**EXERCISE BRIEF**. Would you give the entries again word for word, with no pictures in the copy?

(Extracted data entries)
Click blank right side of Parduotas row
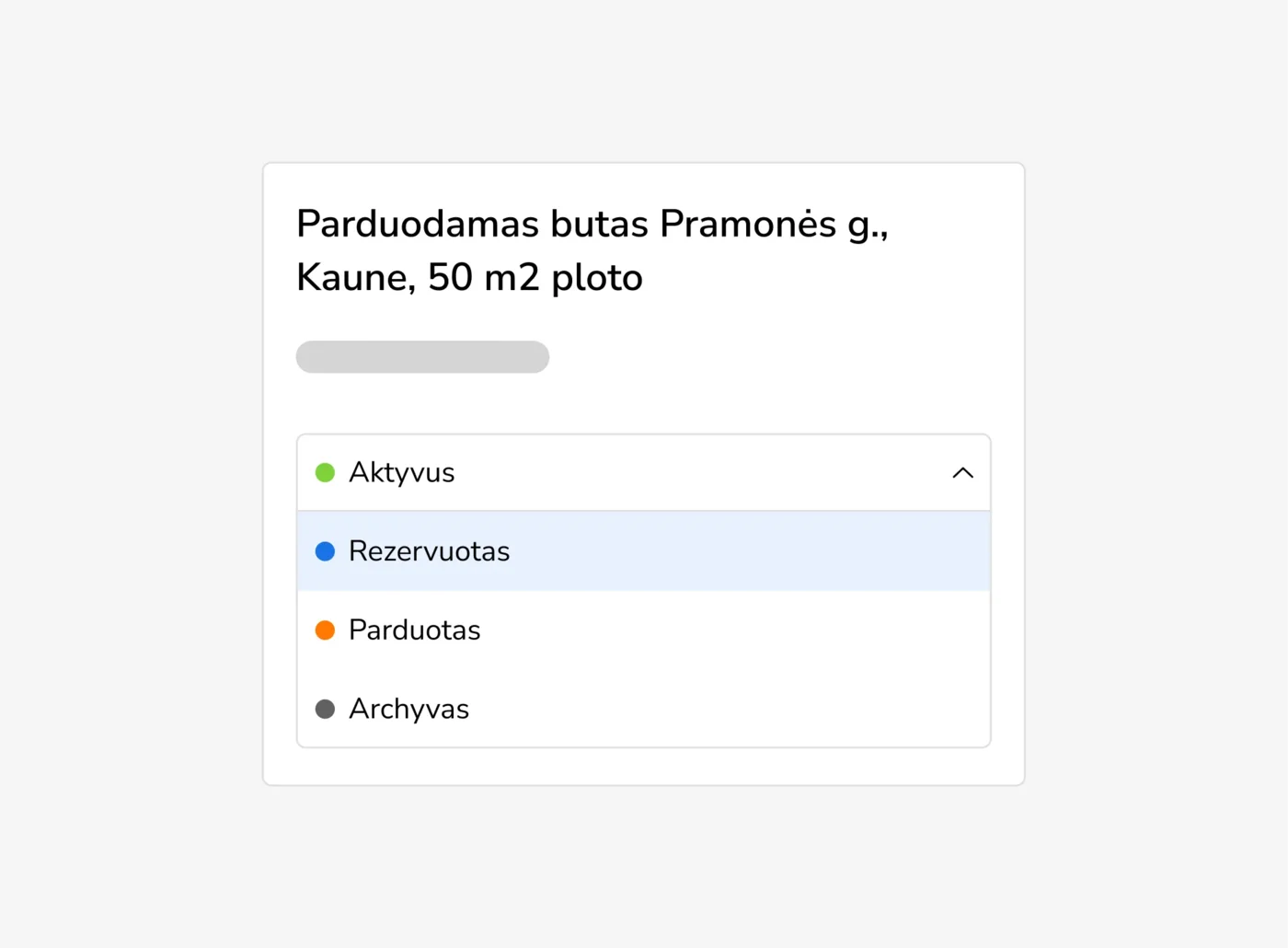 [x=782, y=630]
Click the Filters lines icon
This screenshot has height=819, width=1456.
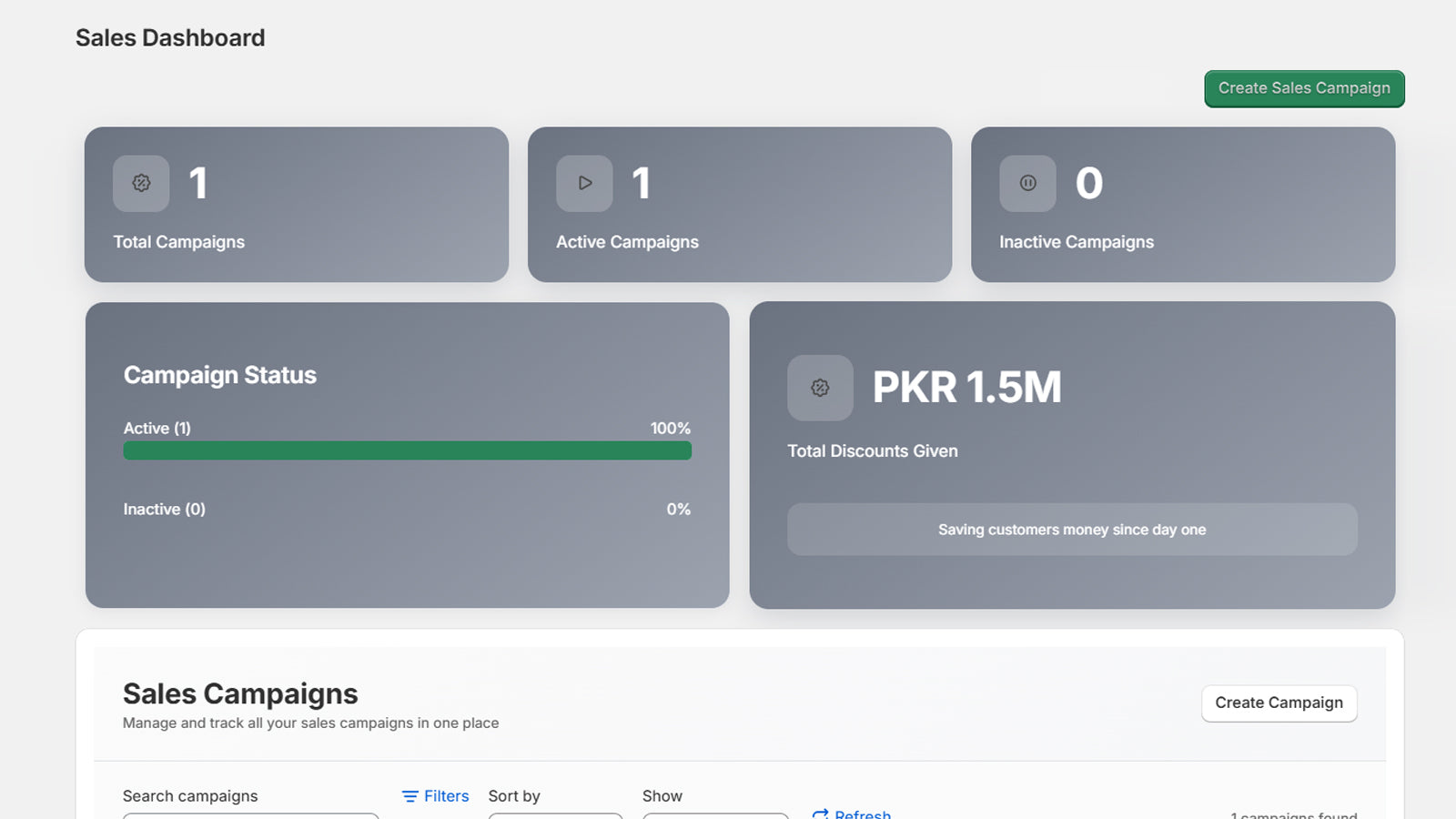click(410, 796)
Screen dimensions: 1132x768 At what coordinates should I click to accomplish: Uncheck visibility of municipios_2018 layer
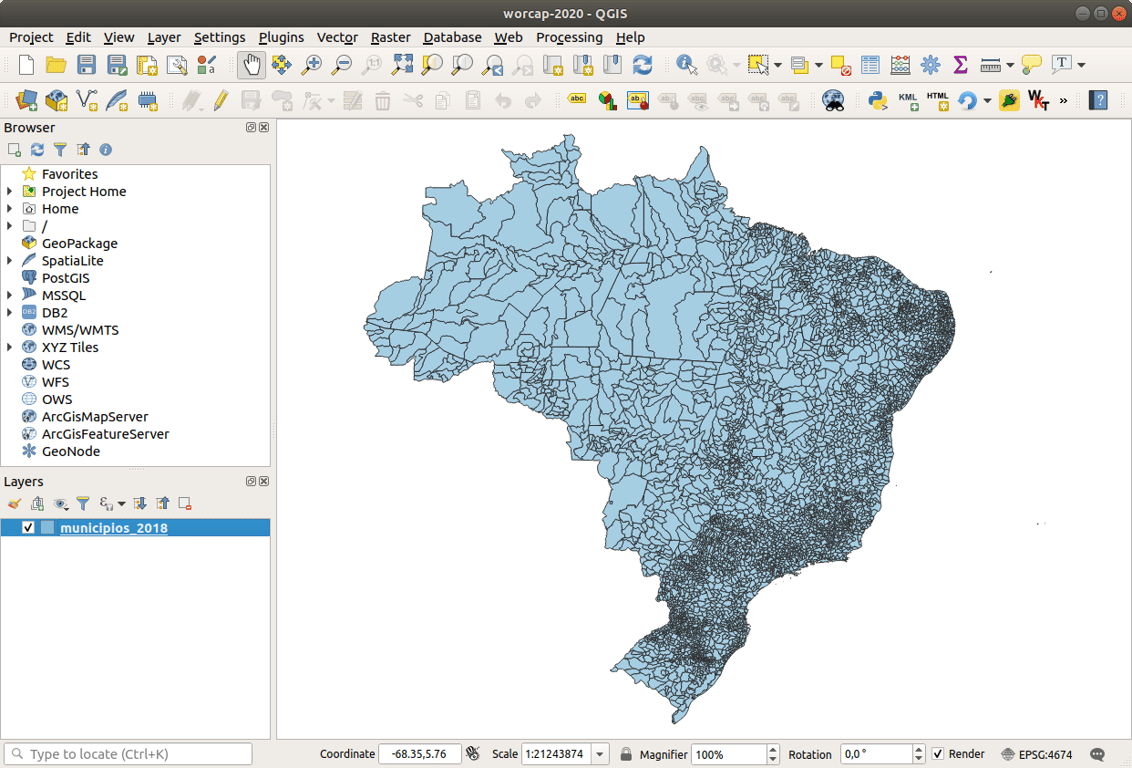point(29,527)
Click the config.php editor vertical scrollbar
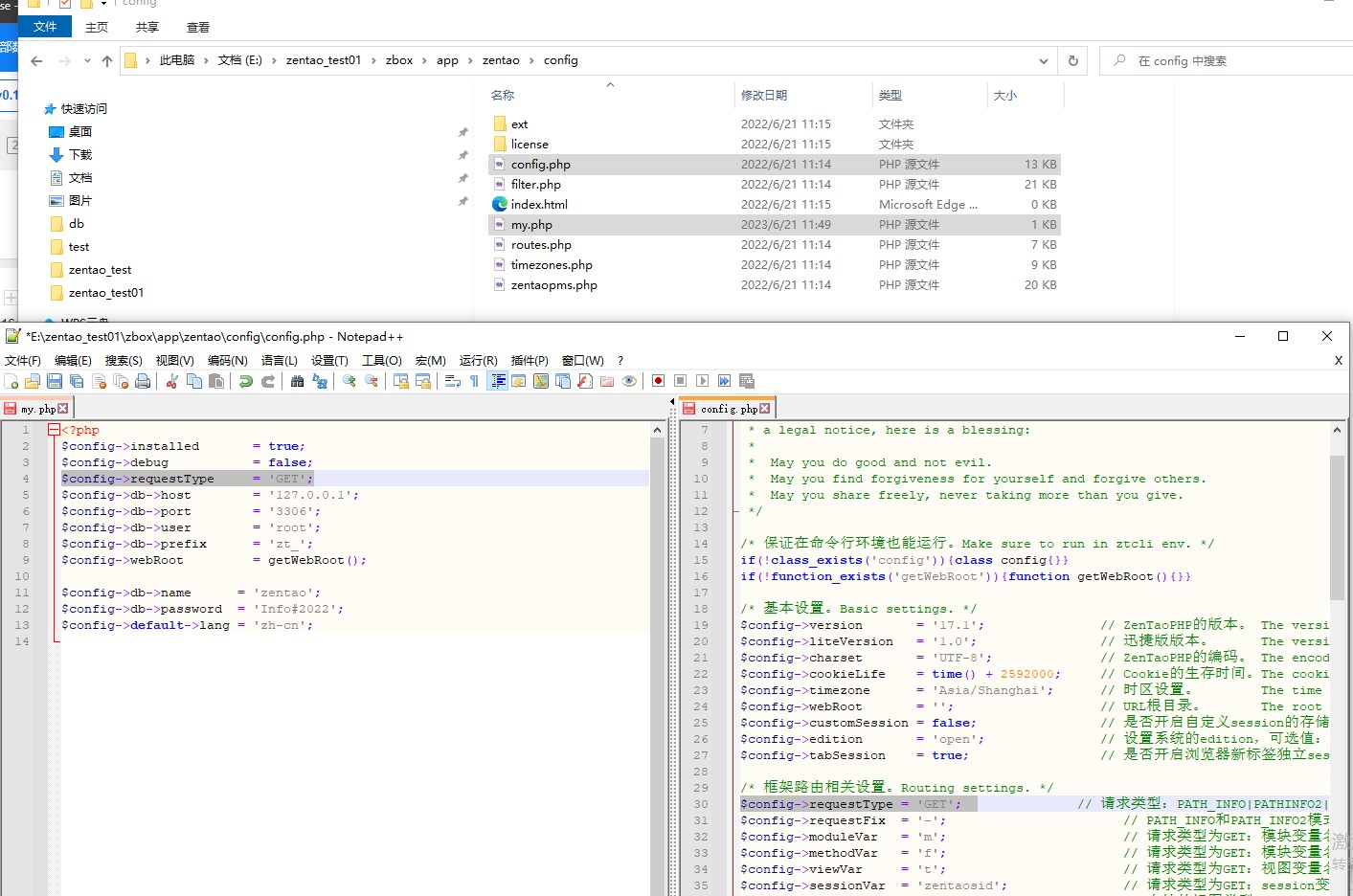Viewport: 1353px width, 896px height. pos(1337,526)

**EXERCISE RESULT**.
Click blank right side of Parduotas row
 [x=782, y=630]
Click the Filters lines icon
This screenshot has height=819, width=1456.
click(410, 796)
Screen dimensions: 1132x768 At what coordinates should I click to accomplish: Uncheck visibility of municipios_2018 layer
point(29,527)
Click the config.php editor vertical scrollbar
Viewport: 1353px width, 896px height. pos(1337,526)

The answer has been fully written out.